### Direction
Turn every line of the records below into a JSON list of strings, one string per line, leaving out the blank lines.

### Stored data
::::::::

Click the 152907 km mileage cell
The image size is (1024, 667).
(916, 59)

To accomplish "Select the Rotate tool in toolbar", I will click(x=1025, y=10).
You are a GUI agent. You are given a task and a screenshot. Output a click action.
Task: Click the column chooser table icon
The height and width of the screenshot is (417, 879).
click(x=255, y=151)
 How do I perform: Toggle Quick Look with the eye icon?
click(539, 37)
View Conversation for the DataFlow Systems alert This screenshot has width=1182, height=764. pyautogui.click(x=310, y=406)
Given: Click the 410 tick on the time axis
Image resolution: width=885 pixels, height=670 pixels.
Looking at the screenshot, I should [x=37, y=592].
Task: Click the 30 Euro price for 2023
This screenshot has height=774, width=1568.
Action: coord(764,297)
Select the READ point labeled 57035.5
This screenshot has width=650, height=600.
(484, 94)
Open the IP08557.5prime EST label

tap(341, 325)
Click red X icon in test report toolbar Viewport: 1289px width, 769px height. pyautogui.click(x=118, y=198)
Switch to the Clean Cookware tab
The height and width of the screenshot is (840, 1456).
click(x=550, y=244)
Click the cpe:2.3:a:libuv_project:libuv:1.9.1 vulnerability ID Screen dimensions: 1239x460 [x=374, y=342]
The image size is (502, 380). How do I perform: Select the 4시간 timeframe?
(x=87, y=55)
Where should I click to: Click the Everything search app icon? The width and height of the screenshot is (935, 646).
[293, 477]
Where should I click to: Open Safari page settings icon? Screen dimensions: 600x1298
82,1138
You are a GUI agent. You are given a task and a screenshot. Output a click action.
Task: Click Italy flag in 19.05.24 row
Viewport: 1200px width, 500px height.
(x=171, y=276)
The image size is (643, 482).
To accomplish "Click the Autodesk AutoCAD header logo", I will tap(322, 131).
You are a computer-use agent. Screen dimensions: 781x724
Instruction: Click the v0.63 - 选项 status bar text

::::::::

### Result
[
  "Click the 152907 km mileage cell",
  "The image size is (1024, 667).",
  "(916, 59)",
  "To accomplish \"Select the Rotate tool in toolbar\", I will click(x=1025, y=10).",
  "You are a GUI agent. You are given a task and a screenshot. Output a click action.",
  "Task: Click the column chooser table icon",
  "The height and width of the screenshot is (417, 879).",
  "click(x=255, y=151)",
  " How do I perform: Toggle Quick Look with the eye icon?",
  "click(539, 37)",
  "View Conversation for the DataFlow Systems alert This screenshot has width=1182, height=764. pyautogui.click(x=310, y=406)",
  "Given: Click the 410 tick on the time axis",
  "Image resolution: width=885 pixels, height=670 pixels.",
  "Looking at the screenshot, I should [x=37, y=592].",
  "Task: Click the 30 Euro price for 2023",
  "This screenshot has height=774, width=1568.",
  "Action: coord(764,297)",
  "Select the READ point labeled 57035.5",
  "This screenshot has width=650, height=600.",
  "(484, 94)",
  "Open the IP08557.5prime EST label",
  "tap(341, 325)",
  "Click red X icon in test report toolbar Viewport: 1289px width, 769px height. pyautogui.click(x=118, y=198)",
  "Switch to the Clean Cookware tab",
  "The height and width of the screenshot is (840, 1456).",
  "click(x=550, y=244)",
  "Click the cpe:2.3:a:libuv_project:libuv:1.9.1 vulnerability ID Screen dimensions: 1239x460 [x=374, y=342]",
  "The image size is (502, 380). How do I perform: Select the 4시간 timeframe?",
  "(x=87, y=55)",
  "Where should I click to: Click the Everything search app icon? The width and height of the screenshot is (935, 646).",
  "[293, 477]",
  "Where should I click to: Open Safari page settings icon? Screen dimensions: 600x1298",
  "82,1138",
  "You are a GUI agent. You are given a task and a screenshot. Output a click action.",
  "Task: Click Italy flag in 19.05.24 row",
  "Viewport: 1200px width, 500px height.",
  "(x=171, y=276)",
  "The image size is (643, 482).",
  "To accomplish \"Click the Autodesk AutoCAD header logo\", I will tap(322, 131).",
  "You are a computer-use agent. Screen dimensions: 781x724",
  "Instruction: Click the v0.63 - 选项 status bar text"
]